O caso, naturalmente, já começou a ter ondas de choque, com as previsíveis tentativas de gestão de danos subsequentes:

  • Gomes Cravinho frisou que os “militares sob suspeita já não estavam na RCA” na altura da denúncia, pelo que a ONU pode continuar a ter “toda a confiança em relação às nossas Forças Armadas como sempre tiveram”. Além disso, o ministro sublinhou que “tudo indica que se trata de atividades assumidas a título individual por alguns militares e não por algo que tenha qualquer tipo de natureza sistémica" e que as autoridades fizeram a denúncia prontamente e em tempo útil, apesar de reconhecer que é "profundamente lamentável que haja este tipo de alegações em relação a militares portugueses”.
  • Augusto Santos Silva, ministro dos Negócios Estrangeiros, limitou-se a dizer que o caso “não afeta a nossa imagem internacional” e que, vigorando “o princípio da separação dos poderes”, não quis dizer mais nada “sobre investigações em curso”.
  • Marcelo Rebelo de Sousa seguiu igual bitola. Em visita oficial a Cabo Verde, o Presidente da República disse que “há casos isolados que devem ser punidos se for caso disso” e que o escândalo não belisca “a excelência das nossas Forças Armadas”. Pelo contrário, o chefe de Estado defendeu que o mero facto de ter sido o Estado-Maior-General das Forças Armadas a dar início às investigações “só as prestigia, só aumenta o prestígio internacional que têm e que é reconhecido por toda a gente”, acrescentou.
  • A Associação de Oficiais das Forças Armadas reservou palavras mais duras, considerando que “inevitavelmente está em causa o bom nome das Forças Armadas portuguesas e dos militares portugueses” e que os possíveis autores “deverão ser exemplarmente responsabilizados e punidos sem quaisquer contemplações”. No entanto, este corpo alertou também para “julgamentos em praça pública, devendo ser escrupulosamente respeitado o princípio fundamental da presunção da inocência”.

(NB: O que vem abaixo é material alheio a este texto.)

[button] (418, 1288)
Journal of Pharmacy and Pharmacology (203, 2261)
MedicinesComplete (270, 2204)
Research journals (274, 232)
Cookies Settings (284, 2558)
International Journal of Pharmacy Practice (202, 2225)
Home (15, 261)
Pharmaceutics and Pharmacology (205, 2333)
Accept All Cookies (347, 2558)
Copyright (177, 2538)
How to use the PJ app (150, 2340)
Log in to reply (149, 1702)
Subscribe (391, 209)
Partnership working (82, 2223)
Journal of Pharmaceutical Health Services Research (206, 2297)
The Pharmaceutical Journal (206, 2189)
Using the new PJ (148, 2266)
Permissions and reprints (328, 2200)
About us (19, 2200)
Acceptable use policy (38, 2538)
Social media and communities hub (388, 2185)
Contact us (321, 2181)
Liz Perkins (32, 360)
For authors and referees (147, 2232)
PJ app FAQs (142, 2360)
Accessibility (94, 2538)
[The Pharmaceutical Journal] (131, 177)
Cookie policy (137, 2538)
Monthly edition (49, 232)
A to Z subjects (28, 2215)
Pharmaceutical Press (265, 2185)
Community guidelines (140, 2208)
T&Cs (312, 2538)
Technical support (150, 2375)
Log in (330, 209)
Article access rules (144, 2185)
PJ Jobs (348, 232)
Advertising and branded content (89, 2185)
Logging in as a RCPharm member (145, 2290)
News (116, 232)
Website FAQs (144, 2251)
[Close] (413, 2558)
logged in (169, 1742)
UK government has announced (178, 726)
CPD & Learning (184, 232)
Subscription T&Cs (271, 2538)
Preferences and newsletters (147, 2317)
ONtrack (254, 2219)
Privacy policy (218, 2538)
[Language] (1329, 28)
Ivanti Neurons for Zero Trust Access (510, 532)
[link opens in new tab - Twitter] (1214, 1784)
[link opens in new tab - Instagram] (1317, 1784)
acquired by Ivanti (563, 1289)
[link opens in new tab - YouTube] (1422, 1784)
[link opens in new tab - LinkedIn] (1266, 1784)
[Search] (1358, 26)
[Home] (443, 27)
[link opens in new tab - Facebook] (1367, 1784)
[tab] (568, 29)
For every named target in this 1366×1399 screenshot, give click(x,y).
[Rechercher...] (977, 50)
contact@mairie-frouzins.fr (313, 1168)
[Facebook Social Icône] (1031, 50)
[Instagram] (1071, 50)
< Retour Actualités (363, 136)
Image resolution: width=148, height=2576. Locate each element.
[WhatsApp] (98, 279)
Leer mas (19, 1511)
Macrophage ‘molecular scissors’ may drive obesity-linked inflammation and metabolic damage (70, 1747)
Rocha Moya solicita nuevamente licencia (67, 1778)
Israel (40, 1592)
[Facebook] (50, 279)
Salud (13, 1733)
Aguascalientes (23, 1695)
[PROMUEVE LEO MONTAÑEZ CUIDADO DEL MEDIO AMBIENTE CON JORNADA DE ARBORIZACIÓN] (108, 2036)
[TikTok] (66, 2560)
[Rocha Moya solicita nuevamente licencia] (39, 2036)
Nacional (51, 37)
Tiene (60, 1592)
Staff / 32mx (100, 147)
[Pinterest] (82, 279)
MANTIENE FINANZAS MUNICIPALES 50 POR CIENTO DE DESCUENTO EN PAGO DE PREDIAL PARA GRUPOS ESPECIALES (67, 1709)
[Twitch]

O que é certo é que o caso já faz notícia “lá fora” — veja-se a cobertura das agências noticiosas Associated Press e Reuters —, pelo que, mesmo que não faça mossa, é indiscutível que o escândalo provocará desconforto no Governo.

Gomes Cravinho — recentemente no olho do furacão por ter alegadamente desautorizado o Presidente da República ao tentar demitir do Chefe do Estado-Maior da Armada sem a sua consulta — não tem tido vida fácil. Já os Comandos sofrem assim mais um dano reputacional depois do caso que se arrasta nos tribunais devido à morte dos recrutas Dylan da Silva e Hugo Abreu, em setembro de 2016. Todos estarão, assim, ansiosamente à espera que os autores sejam “exemplarmente responsabilizados e punidos” para deixar este episódio para trás.